CONSEGNA 1: Traduci in inglese questa frase dell'estratto sulla sicurezza informatica degli impianti fotovoltaici: "I finanziamenti hanno fatto seguito a diversi episodi preoccupanti."
CONSEGNA 2: Nell'estratto sulla sicurezza informatica degli impianti fotovoltaici, riscrivi il passo da "Il caso sPower" a "centrali elettriche tradizionali." sostituendo "consapevolezza" con "percezione".

ESTRATTO FORNITO:
Programmi di machine learning e sistemi autonomi per migliorare la sicurezza informatica che protegge il “cervello” degli impianti fotovoltaici, cioè gli inverter. È a questo a cui stanno lavorando vari gruppi di ricerca statunitensi, i cui apparati saranno presto testati in degli impianti commerciali.
Nei mesi scorsi si è realizzato che con il diffondersi sempre maggiore dell’energia distribuita, la miriade di impianti fotovoltaici medio-piccoli e di taglia utility offre ai malintenzionati altrettante potenziali porte di accesso alla rete.
Sarebbe cioè relativamente facile per degli hacker “impossessarsi” degli inverter – che sono l’interfaccia con la rete elettrica pubblica e che sono spesso connessi anche alle reti di telecomunicazione – per sabotare la rete elettrica stessa.
Immettere energia rinnovabile in eccesso quando non ce n’è bisogno o bloccarne l’afflusso quando invece è richiesta sono tutte azioni che potrebbero mettere a rischio la stabilità della rete elettrica, che è l’infrastruttura per eccellenza, dalle cui mille nervature dipende il funzionamento di praticamente tutti i servizi essenziali e non.
Lo scorso novembre, il Dipartimento dell’Energia degli Stati Uniti (DOE) ha selezionato quattro progetti di sicurezza informatica nella sua ultima tornata di finanziamenti da 128 milioni di dollari per la ricerca solare avanzata.
I finanziamenti hanno fatto seguito a diversi episodi preoccupanti.
A marzo, l’operatore di energia solare sPower ha infatti subìto una serie di attacchi informatici intermittenti di denial-of-service (rifiuto del servizio) che hanno causato il crollo dei firewall forniti da Cisco, privando di difese circa 500 MW di capacità fotovoltaica (FV).
sPower caratterizzò all’epoca la violazione come un evento informatico che ha causato “interruzioni del funzionamento dei sistemi elettrici” e che “potrebbe potenzialmente avere un impatto sull’adeguatezza del sistema elettrico“.
Il caso sPower è stato un campanello d’allarme importante in quanto ha contribuito ad aumentare la consapevolezza di una escalation degli attacchi informatici e dei loro obiettivi, che fino ad allora si erano limitati a centrali elettriche tradizionali.
Nel 2018, il Dipartimento per la Sicurezza Nazionale degli Stati Uniti (DHS) aveva indicato che degli hacker russi avevano ottenuto l’accesso alle sale di controllo delle aziende elettriche statunitensi, penetrando nelle reti dei fornitori che avevano rapporti di fiducia con le aziende elettriche stesse.
E anche dei blackout elettrici verificatisi in Ucraina nel dicembre 2015 e nel 2016 sono stati attribuiti ad attacchi informatici alla rete elettrica.

MATERIALE FORNITO:
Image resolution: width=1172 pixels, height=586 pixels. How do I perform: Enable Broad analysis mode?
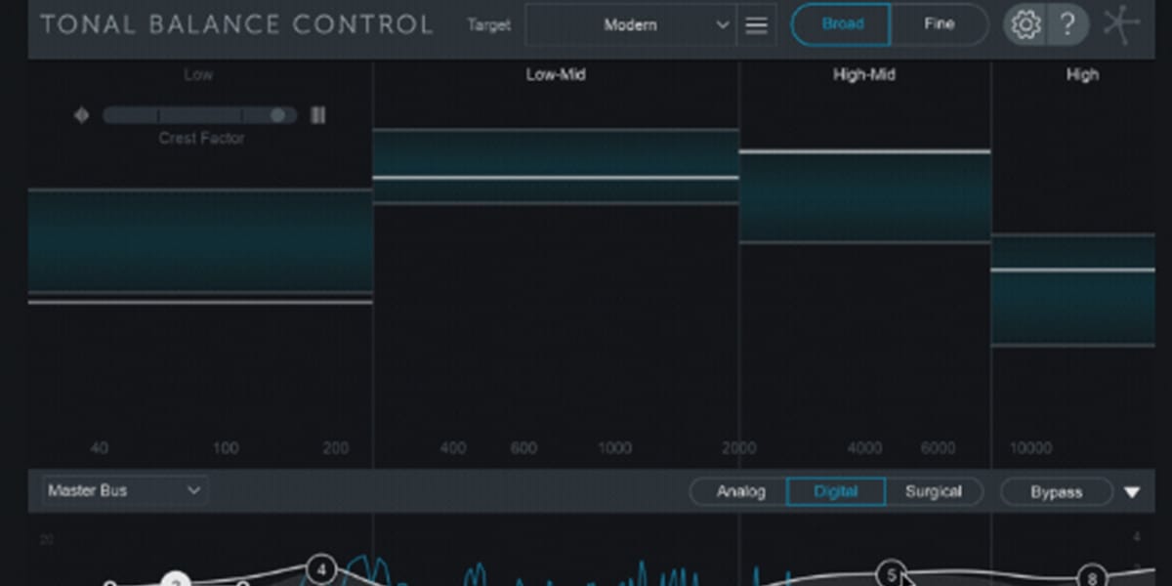[840, 24]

RISPOSTA COMPLETA 1: The funding followed several worrying incidents.

RISPOSTA COMPLETA 2:
Il caso sPower è stato un campanello d’allarme importante in quanto ha contribuito ad aumentare la percezione di una escalation degli attacchi informatici e dei loro obiettivi, che fino ad allora si erano limitati a centrali elettriche tradizionali.